-- EXERCISE OBJECTIVE --
Each line of the records that holds "word" should be shown in full.

-- INPUT --

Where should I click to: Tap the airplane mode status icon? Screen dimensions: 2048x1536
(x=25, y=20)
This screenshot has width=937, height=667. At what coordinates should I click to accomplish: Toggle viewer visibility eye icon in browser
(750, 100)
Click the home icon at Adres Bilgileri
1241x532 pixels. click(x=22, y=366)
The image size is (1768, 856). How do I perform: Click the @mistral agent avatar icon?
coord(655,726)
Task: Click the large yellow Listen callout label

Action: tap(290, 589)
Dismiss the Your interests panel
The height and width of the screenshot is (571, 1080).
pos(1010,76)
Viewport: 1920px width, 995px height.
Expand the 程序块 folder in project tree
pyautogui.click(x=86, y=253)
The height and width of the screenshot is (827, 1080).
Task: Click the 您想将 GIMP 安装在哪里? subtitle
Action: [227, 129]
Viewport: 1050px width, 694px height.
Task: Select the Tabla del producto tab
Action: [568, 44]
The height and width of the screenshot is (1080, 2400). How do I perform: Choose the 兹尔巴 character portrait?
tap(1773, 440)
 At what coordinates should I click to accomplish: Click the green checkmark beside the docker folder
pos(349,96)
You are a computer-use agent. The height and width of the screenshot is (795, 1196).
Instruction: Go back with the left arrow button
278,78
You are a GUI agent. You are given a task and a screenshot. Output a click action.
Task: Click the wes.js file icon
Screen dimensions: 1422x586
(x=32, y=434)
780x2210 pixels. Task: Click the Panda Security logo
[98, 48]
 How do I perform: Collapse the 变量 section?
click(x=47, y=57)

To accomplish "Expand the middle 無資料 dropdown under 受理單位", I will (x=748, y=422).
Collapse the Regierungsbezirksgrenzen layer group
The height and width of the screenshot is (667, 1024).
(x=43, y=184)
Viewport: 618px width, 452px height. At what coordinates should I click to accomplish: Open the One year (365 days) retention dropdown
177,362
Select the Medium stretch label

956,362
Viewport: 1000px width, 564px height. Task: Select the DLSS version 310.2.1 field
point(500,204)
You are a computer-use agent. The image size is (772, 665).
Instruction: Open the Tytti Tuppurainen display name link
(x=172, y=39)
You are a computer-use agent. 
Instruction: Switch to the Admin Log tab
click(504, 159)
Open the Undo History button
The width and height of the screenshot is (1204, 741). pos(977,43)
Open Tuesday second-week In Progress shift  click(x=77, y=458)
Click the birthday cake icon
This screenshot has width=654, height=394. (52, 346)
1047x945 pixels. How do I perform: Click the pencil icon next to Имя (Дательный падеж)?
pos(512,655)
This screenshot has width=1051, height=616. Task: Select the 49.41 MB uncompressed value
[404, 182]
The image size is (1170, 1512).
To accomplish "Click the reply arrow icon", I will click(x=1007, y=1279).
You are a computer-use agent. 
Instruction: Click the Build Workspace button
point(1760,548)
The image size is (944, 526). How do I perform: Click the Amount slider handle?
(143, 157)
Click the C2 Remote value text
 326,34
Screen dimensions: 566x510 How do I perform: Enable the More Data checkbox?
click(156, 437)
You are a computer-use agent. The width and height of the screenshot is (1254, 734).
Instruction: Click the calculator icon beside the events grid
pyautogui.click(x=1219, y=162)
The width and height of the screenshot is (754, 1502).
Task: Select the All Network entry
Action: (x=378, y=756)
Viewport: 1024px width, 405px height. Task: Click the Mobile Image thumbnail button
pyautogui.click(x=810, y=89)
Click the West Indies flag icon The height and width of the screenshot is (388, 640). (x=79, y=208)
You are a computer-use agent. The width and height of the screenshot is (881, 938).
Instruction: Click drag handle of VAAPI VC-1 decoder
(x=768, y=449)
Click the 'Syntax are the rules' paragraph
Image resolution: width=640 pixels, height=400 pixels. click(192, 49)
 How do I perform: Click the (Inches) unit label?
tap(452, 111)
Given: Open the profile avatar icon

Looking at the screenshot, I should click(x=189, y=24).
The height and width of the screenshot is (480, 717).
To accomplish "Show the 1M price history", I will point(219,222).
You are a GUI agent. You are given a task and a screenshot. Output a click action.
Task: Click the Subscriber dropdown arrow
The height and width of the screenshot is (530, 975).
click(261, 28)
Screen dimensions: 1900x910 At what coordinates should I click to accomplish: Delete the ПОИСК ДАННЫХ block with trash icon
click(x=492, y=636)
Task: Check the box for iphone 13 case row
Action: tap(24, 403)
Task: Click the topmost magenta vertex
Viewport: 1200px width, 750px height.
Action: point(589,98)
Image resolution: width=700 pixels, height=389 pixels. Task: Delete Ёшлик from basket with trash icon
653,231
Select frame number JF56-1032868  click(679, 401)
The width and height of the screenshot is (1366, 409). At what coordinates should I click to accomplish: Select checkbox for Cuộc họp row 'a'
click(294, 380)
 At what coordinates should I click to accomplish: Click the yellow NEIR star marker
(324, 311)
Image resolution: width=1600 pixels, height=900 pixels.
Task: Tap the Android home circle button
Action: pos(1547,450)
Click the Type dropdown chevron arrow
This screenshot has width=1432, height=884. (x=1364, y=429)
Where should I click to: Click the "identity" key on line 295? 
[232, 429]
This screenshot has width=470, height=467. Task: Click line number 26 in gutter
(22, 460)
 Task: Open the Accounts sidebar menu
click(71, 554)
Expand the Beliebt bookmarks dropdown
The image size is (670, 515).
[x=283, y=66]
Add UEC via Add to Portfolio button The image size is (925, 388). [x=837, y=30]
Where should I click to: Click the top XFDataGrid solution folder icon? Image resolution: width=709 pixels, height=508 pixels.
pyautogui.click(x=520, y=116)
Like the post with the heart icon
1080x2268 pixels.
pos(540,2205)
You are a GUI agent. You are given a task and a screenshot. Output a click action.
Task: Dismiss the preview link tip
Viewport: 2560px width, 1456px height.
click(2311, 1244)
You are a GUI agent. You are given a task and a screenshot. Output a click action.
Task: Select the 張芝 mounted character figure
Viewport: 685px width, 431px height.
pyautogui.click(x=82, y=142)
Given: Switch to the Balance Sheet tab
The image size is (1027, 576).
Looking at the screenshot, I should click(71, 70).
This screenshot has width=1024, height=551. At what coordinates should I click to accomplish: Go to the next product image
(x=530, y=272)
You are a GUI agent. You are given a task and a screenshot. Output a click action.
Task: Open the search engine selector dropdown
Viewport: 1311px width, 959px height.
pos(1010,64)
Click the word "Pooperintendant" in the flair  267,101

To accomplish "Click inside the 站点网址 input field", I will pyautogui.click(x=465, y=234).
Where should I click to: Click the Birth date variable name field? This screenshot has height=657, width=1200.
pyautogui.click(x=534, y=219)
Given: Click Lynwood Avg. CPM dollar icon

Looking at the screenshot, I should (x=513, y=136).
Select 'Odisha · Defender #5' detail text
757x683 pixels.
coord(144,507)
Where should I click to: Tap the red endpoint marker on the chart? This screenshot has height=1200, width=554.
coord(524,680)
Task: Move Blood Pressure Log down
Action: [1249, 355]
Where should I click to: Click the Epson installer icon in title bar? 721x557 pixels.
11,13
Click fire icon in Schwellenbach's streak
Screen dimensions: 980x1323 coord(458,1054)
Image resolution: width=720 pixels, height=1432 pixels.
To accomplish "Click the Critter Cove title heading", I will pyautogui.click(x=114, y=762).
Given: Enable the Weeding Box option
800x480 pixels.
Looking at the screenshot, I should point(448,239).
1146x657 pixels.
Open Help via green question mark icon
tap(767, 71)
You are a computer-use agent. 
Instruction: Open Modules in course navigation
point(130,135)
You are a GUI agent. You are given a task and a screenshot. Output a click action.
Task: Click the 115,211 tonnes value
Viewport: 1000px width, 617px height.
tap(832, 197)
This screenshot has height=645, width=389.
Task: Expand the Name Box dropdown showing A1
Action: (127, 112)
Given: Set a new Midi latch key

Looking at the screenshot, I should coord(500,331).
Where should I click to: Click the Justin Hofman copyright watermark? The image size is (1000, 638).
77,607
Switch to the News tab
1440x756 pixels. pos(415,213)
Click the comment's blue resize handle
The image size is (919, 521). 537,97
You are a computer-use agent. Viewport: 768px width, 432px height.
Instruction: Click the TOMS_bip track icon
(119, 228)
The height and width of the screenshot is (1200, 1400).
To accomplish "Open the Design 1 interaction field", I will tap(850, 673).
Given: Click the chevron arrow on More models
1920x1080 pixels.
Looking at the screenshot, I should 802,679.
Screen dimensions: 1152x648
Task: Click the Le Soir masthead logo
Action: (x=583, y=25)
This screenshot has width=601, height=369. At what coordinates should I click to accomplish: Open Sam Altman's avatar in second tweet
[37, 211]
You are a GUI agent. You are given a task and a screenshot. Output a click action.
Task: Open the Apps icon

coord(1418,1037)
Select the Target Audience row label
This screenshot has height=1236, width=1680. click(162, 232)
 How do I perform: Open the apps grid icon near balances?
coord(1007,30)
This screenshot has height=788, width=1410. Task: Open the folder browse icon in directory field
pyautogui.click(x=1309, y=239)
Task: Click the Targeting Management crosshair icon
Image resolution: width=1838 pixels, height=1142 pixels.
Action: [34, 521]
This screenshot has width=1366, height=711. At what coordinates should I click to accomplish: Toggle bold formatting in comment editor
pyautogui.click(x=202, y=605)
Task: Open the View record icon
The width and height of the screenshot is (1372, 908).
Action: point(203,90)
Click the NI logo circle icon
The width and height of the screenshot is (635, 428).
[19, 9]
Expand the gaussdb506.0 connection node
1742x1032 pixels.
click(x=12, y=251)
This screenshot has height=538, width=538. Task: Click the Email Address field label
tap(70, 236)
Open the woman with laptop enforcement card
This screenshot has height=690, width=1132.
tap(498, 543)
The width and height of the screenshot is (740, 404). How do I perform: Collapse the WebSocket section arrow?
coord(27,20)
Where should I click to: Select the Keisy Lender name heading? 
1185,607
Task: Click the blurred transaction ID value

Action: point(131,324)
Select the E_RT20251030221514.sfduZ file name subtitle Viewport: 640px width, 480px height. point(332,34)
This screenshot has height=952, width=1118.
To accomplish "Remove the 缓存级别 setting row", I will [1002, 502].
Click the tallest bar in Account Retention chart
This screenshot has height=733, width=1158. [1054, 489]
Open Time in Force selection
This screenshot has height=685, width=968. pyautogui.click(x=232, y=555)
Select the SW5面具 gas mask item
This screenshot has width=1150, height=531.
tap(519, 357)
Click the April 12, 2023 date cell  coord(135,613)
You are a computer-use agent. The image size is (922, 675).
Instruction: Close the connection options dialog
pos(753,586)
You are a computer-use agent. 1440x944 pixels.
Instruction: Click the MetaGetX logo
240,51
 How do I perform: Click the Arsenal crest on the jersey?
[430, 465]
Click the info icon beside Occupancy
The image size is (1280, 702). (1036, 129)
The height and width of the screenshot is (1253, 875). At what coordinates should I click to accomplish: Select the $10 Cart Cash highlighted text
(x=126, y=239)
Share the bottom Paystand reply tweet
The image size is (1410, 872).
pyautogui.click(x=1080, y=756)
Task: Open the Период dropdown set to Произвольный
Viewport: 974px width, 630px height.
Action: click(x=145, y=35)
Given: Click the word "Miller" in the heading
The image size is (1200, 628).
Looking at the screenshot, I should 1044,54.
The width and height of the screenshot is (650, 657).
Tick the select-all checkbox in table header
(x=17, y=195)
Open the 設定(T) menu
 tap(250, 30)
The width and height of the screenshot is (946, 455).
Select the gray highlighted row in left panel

-- YOUR SOLUTION --
Click the word "Pooperintendant" in the flair  267,101
Given: Click the word "Miller" in the heading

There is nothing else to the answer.